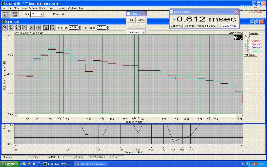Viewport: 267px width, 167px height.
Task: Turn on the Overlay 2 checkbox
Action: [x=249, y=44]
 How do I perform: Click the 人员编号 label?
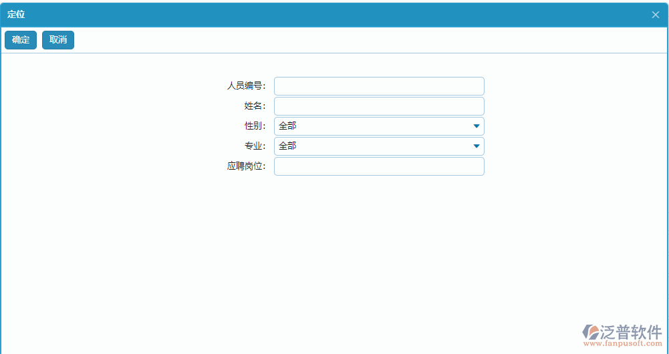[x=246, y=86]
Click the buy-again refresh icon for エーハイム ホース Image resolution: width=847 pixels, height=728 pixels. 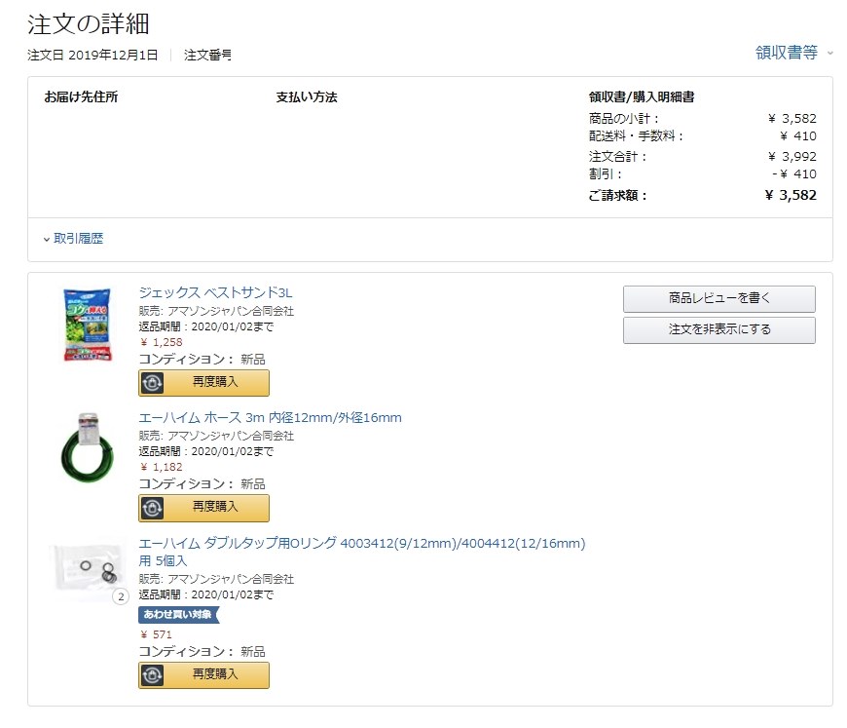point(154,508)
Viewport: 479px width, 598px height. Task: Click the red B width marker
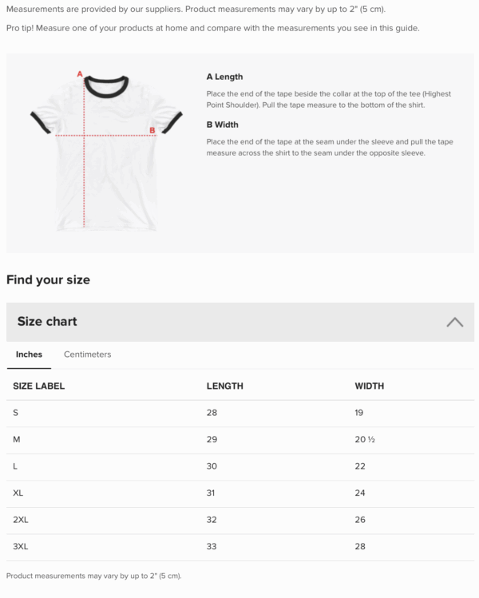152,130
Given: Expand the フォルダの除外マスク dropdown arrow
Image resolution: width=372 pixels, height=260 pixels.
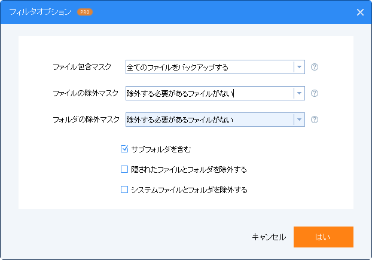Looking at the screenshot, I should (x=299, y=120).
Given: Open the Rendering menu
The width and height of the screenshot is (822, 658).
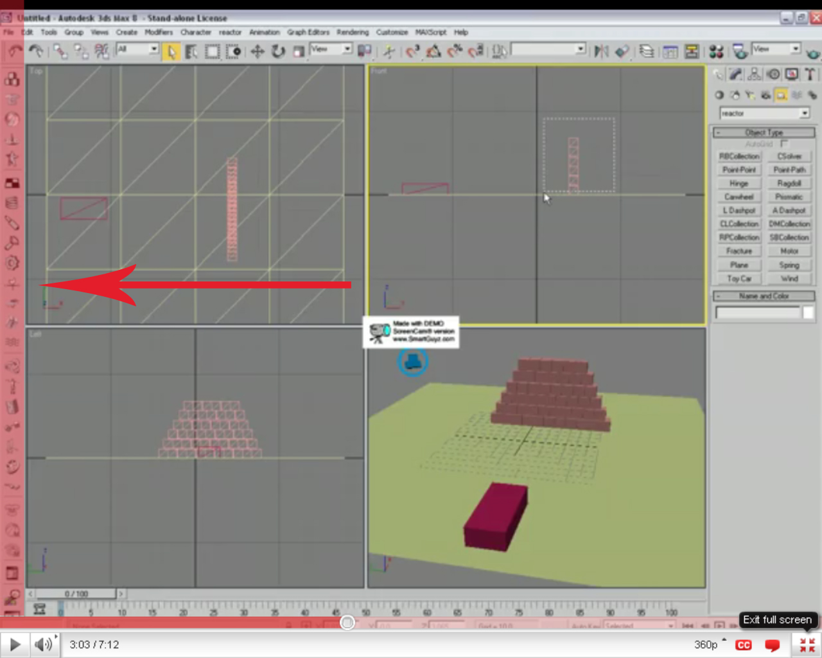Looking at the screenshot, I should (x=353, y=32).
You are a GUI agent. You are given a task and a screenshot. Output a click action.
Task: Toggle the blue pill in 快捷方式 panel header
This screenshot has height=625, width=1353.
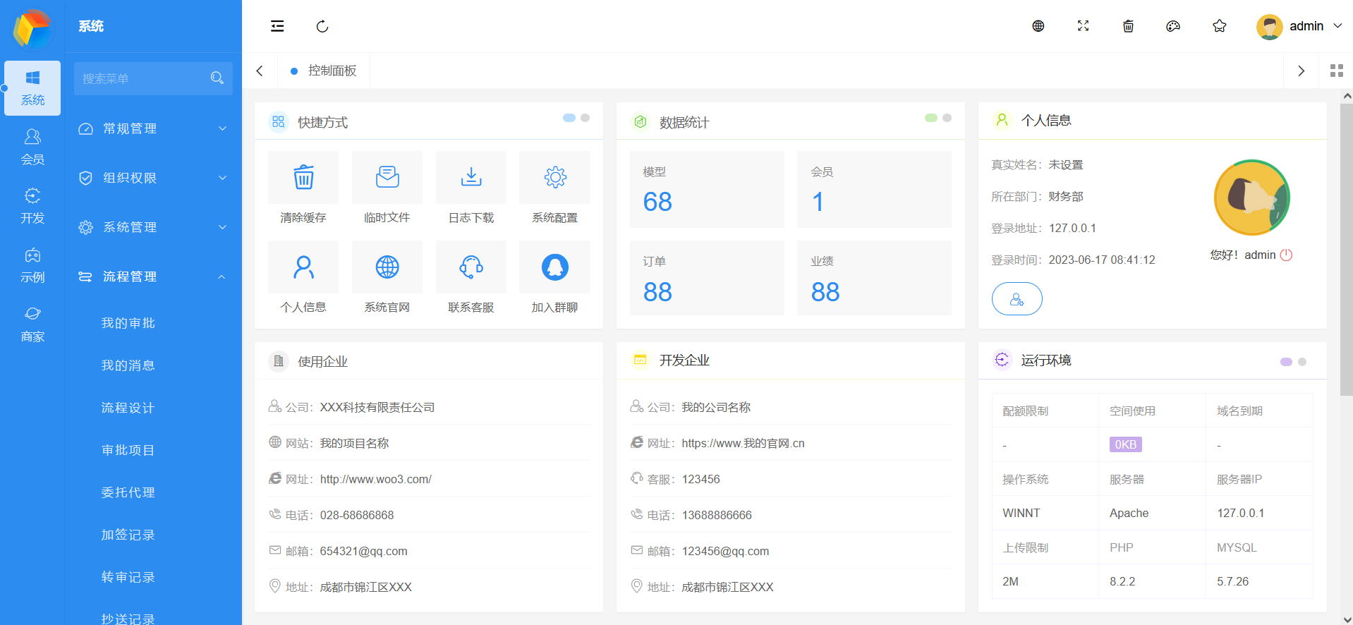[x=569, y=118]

= Exercise objective =
Using the records above, repeat exactly the run of lines that starts with the line with "Viewport: 479px width, 598px" and goes on through the line with "Given: Open the Rendering menu"; omit each picture.

= Result of the task =
Viewport: 479px width, 598px height. Task: Click the red B width marker
152,130
Given: Expand the フォルダの除外マスク dropdown arrow
Image resolution: width=372 pixels, height=260 pixels.
Looking at the screenshot, I should (x=299, y=120).
Given: Open the Rendering menu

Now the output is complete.